Task requirements ▸ Going through the data below, copy out each line where the word "computer" shows up.

Data section ▸
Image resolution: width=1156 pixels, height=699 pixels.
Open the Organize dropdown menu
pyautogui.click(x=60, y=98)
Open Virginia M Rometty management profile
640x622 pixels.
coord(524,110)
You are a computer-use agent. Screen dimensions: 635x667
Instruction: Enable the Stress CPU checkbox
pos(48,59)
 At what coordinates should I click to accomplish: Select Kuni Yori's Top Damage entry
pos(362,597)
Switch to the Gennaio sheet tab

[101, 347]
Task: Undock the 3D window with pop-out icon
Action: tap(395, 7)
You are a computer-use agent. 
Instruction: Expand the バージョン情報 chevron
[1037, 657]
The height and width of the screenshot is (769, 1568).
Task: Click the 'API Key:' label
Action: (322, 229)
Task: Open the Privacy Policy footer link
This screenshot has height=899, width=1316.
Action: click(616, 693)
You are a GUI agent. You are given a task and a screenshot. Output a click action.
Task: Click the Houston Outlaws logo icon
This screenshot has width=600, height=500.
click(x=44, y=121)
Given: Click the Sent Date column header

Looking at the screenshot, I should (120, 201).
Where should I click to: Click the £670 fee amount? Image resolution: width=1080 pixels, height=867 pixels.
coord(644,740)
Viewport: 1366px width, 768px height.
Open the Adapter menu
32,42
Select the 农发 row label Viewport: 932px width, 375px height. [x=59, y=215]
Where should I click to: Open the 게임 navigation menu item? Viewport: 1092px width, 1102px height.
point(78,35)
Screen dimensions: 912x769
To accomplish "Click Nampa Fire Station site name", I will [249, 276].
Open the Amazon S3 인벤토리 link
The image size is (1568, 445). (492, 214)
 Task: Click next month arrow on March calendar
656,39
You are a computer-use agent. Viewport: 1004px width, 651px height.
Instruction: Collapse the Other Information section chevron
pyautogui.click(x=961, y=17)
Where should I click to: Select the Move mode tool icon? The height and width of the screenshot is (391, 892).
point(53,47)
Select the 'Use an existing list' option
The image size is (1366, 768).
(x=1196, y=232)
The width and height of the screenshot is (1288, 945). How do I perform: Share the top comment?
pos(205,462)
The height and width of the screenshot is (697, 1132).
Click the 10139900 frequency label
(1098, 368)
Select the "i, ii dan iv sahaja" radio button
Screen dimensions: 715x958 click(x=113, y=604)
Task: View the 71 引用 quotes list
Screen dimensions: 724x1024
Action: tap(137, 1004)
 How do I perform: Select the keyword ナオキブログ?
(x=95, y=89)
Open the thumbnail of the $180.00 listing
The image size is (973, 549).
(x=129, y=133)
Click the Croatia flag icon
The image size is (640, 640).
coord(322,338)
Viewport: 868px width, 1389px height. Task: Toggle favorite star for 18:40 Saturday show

Final answer ▸
You are a computer-use agent. Screen dimensions: 635x667
You are a computer-use agent. 
You are a computer-use agent. Viewport: 1004px width, 651px height.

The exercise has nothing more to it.